The Cuningar Loop is a meander on the River Clyde in Scotland which was converted to a woodland park in the mid-2010s. It lies within the territory of Rutherglen, South Lanarkshire, and Glasgow City Council, and is directly east of the district of Dalmarnock in Glasgow.

== History ==
The first Glasgow Water Company's Act was obtained in 1806, and the company began to supply water early in 1809. Before the Victorian Loch Katrine aqueduct project was completed in the 1850s, it supplied water to Glasgow. Cuningar Loop was the location of several reservoirs that raised water from the Clyde and pumped it to a secondary reservoir at Sydney Street, from where it was distributed throughout the city. The Dalmarnock reservoirs were originally designed under the direction of Thomas Telford and James Watt.
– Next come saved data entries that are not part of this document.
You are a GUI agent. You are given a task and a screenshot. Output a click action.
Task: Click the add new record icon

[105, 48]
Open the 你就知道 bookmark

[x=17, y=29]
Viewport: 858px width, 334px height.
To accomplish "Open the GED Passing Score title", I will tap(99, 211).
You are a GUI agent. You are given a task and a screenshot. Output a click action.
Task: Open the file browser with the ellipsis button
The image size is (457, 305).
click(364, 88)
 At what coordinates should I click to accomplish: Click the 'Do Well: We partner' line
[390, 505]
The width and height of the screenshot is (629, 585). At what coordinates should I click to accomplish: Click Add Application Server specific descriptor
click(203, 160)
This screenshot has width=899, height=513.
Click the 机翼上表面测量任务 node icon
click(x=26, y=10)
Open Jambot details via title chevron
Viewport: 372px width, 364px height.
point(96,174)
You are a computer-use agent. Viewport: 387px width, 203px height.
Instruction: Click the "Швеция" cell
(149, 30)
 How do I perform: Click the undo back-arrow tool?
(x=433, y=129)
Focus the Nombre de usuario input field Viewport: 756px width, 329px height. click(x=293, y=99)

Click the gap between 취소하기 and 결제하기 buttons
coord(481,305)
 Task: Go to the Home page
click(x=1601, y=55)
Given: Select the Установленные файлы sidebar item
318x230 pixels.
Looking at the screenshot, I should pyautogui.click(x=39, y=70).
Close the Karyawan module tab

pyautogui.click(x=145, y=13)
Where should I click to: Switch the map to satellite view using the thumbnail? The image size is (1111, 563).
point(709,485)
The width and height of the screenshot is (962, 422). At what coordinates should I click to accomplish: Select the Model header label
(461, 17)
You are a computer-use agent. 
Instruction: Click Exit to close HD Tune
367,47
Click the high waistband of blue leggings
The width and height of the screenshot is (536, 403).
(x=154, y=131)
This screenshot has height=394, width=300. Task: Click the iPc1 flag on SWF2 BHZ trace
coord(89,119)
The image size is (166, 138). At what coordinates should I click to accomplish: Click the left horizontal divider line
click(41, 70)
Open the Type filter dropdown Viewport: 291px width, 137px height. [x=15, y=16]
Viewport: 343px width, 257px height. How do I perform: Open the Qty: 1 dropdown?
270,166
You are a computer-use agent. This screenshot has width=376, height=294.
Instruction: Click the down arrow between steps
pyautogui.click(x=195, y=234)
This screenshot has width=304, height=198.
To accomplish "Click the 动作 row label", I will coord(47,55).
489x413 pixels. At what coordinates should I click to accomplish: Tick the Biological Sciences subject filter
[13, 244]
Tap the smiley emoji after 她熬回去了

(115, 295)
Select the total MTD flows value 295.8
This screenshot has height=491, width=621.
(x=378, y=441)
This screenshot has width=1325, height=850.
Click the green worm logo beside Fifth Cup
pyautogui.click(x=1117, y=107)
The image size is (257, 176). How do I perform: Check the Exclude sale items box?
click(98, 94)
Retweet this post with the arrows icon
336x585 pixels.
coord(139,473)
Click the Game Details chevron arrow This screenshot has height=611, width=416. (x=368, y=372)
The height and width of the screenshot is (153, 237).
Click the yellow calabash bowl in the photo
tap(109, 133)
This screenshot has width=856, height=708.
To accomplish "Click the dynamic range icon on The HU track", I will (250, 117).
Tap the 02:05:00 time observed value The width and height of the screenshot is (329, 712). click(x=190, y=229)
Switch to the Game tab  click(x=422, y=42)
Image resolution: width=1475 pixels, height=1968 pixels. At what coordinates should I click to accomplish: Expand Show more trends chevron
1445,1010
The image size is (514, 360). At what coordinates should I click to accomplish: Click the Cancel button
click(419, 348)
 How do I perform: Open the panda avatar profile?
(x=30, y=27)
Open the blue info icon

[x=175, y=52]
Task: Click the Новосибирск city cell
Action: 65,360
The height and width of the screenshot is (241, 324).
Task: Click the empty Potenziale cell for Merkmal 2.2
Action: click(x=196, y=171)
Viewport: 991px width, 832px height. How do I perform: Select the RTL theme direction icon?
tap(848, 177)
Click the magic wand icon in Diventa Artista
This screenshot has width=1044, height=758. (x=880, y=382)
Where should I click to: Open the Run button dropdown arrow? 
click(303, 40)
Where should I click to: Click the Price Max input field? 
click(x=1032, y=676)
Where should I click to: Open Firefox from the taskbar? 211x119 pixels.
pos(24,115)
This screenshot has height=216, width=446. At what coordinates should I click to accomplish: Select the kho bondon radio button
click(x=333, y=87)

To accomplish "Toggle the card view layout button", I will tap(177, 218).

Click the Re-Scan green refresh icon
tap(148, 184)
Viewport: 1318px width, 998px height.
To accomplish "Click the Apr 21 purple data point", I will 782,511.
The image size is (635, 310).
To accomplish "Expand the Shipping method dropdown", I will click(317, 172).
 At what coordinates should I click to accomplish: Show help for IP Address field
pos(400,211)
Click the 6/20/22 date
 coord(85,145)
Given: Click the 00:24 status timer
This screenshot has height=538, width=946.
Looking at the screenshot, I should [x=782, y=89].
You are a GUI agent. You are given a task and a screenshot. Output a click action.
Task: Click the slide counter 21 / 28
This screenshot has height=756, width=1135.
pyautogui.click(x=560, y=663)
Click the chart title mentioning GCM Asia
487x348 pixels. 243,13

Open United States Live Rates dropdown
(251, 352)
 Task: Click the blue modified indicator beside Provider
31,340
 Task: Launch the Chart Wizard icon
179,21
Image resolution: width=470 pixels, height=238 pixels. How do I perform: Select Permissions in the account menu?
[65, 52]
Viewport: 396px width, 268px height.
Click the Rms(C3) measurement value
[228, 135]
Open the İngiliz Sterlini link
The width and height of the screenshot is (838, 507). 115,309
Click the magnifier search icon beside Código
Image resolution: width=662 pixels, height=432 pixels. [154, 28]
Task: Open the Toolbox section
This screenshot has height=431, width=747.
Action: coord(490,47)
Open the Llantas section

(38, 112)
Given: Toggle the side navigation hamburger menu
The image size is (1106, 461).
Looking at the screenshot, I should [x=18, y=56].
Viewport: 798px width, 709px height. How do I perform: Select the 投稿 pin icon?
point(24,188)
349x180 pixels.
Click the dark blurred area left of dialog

The derelict site was transformed into a country park, augmenting the 2014 Commonwealth Games village across the river. The site features boulders for rock climbing, riverside boardwalks, a BMX track, a playpark for children including a 'flying fox', public art installations and a common green area capable of hosting events.

In 2019, holes were dug in the park in preparation for a facility to access naturally heated water underground in disused coal mines to provide it to nearby homes. The research was still ongoing in 2021.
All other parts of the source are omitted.